(Pixel coordinate grounding data)
§

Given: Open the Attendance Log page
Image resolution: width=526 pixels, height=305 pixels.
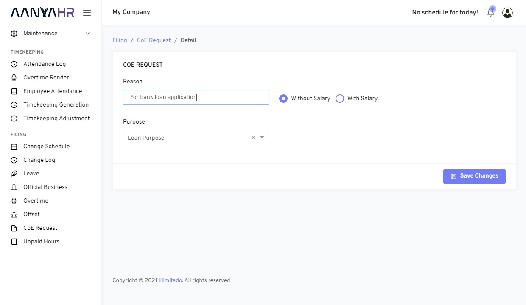Looking at the screenshot, I should point(45,64).
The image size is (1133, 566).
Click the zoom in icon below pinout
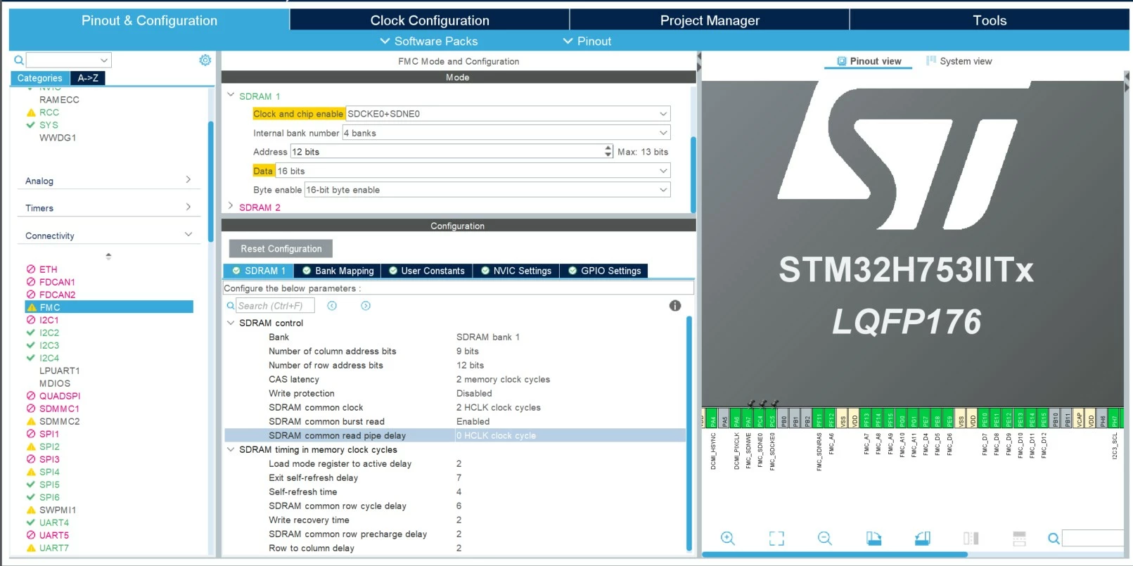coord(728,539)
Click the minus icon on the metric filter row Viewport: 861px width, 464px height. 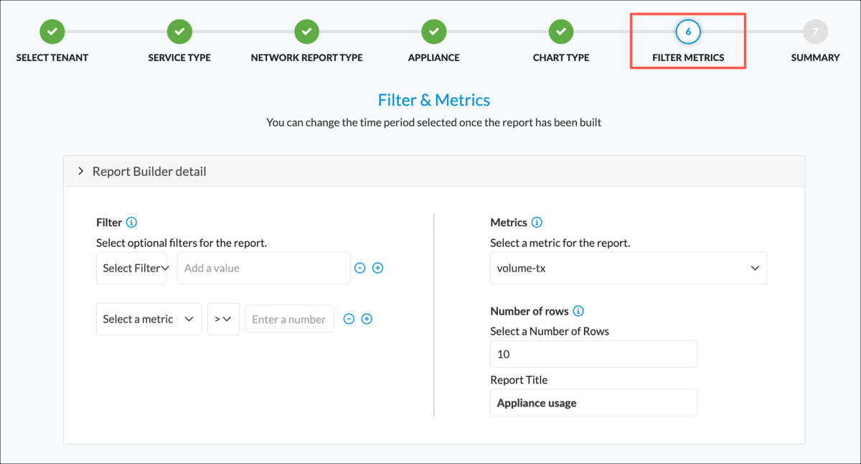(x=349, y=318)
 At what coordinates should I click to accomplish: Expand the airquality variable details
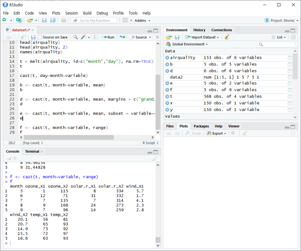(x=167, y=58)
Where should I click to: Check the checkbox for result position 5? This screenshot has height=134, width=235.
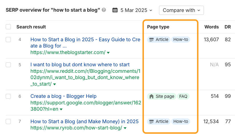pyautogui.click(x=8, y=65)
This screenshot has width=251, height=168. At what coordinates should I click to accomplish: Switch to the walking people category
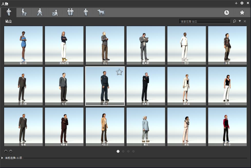click(x=40, y=12)
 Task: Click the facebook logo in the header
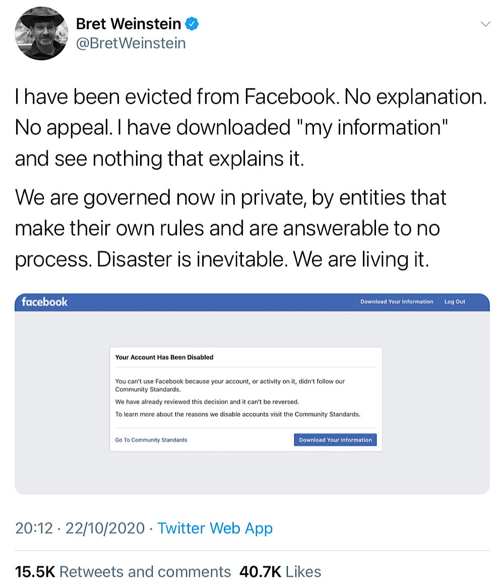[x=44, y=302]
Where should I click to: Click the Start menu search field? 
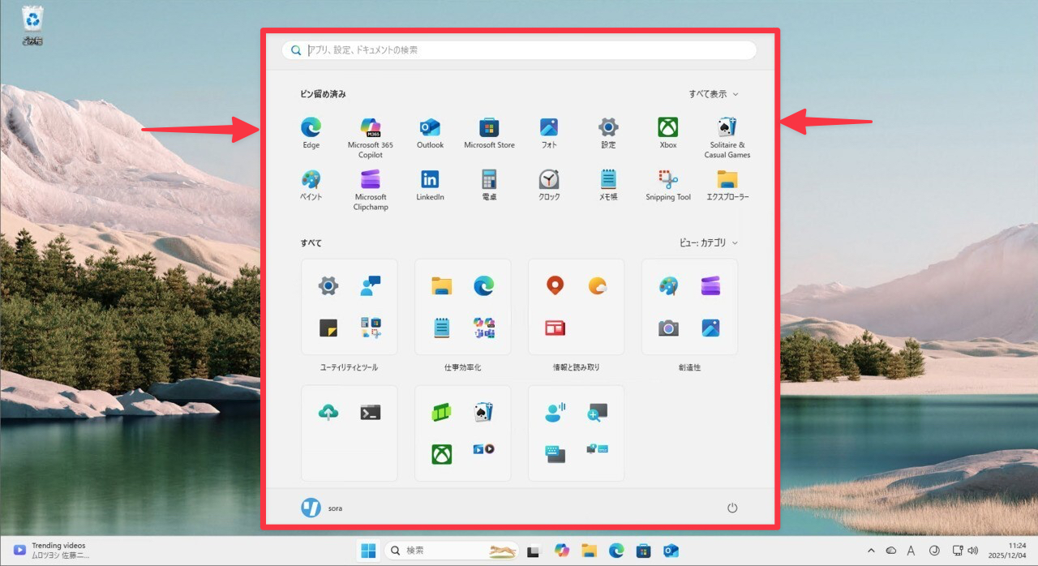tap(519, 50)
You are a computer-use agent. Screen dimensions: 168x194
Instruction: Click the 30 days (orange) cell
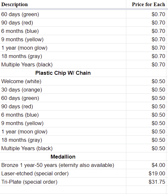(x=63, y=90)
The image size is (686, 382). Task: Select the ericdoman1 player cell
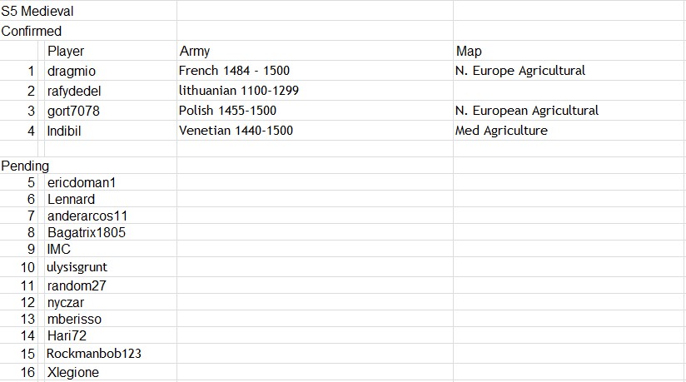coord(111,182)
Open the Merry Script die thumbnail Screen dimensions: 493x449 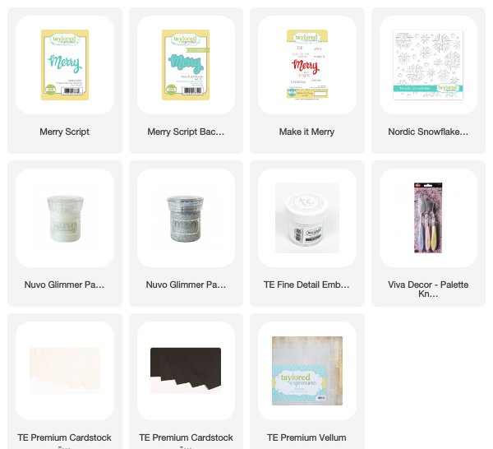pyautogui.click(x=65, y=65)

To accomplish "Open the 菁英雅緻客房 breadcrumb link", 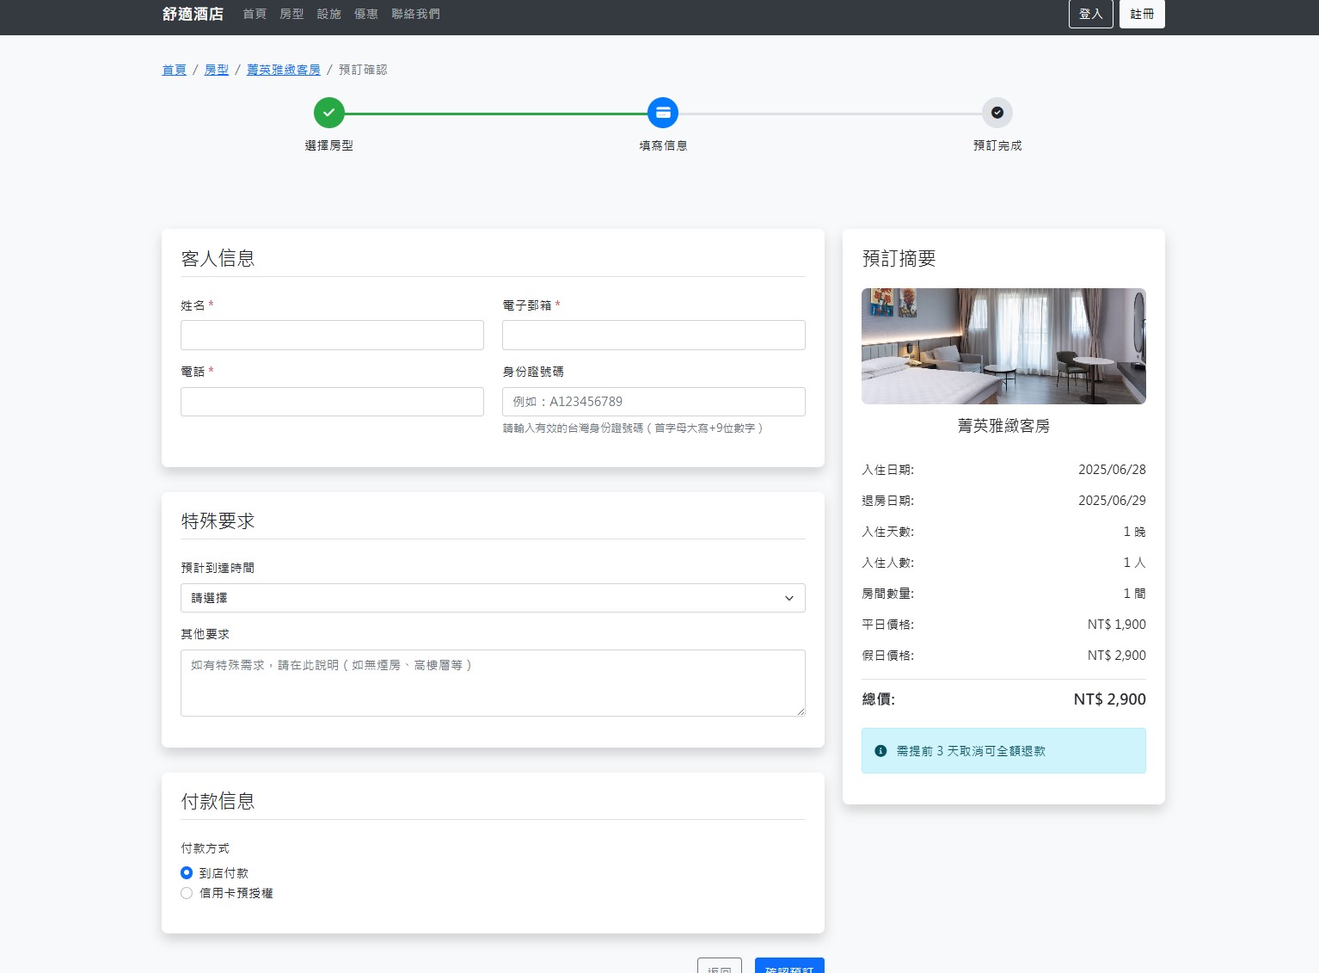I will click(x=283, y=70).
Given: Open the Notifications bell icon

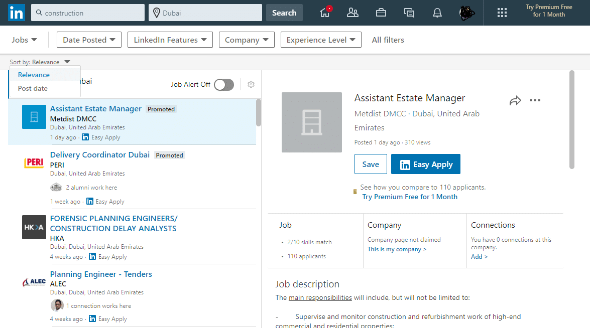Looking at the screenshot, I should click(x=437, y=13).
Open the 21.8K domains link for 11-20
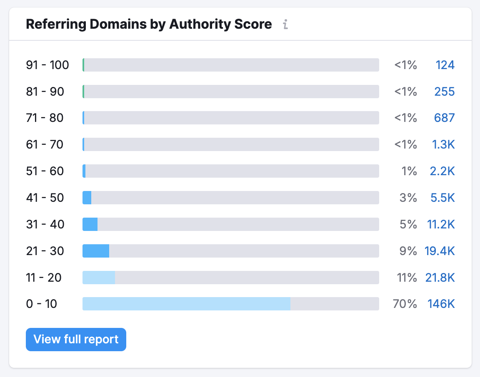This screenshot has width=480, height=377. tap(440, 277)
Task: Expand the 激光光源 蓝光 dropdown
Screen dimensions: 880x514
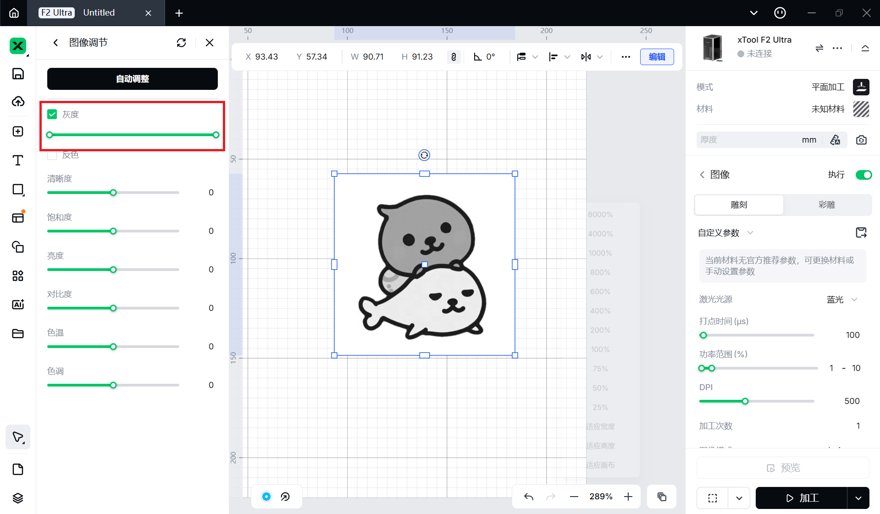Action: [842, 299]
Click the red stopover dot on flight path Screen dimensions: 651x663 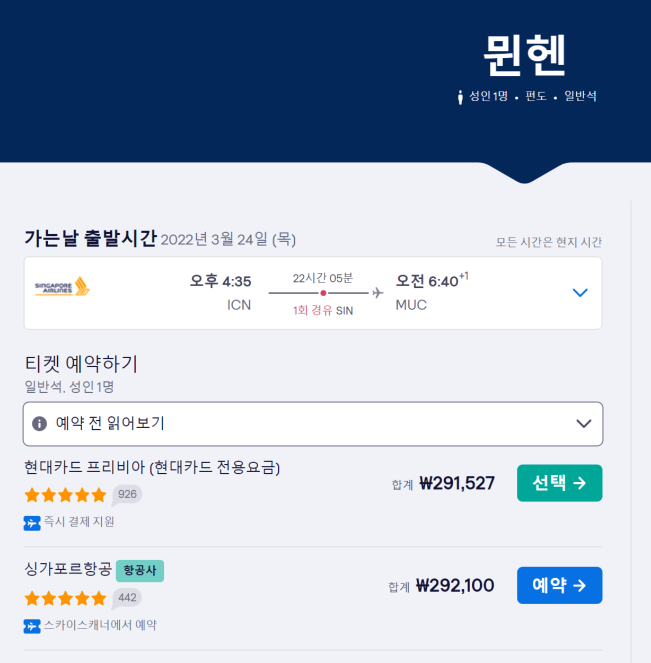pos(323,293)
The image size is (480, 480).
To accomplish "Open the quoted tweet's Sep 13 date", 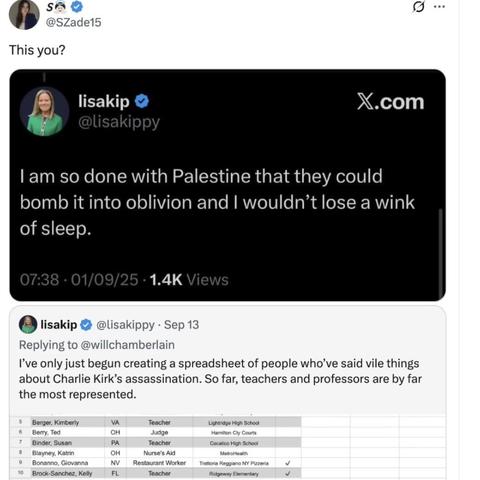I will pos(181,325).
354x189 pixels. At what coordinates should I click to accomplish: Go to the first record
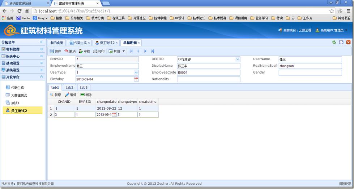pos(131,51)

§

- _Aim of the task_
Your answer must be the lines from the one containing "354x189 pixels. At" through the last line of the records, copied exactly, with no pictures.

- _Answer for this exercise_
354x189 pixels. At what coordinates should I click to accomplish: Go to the first record
pos(131,51)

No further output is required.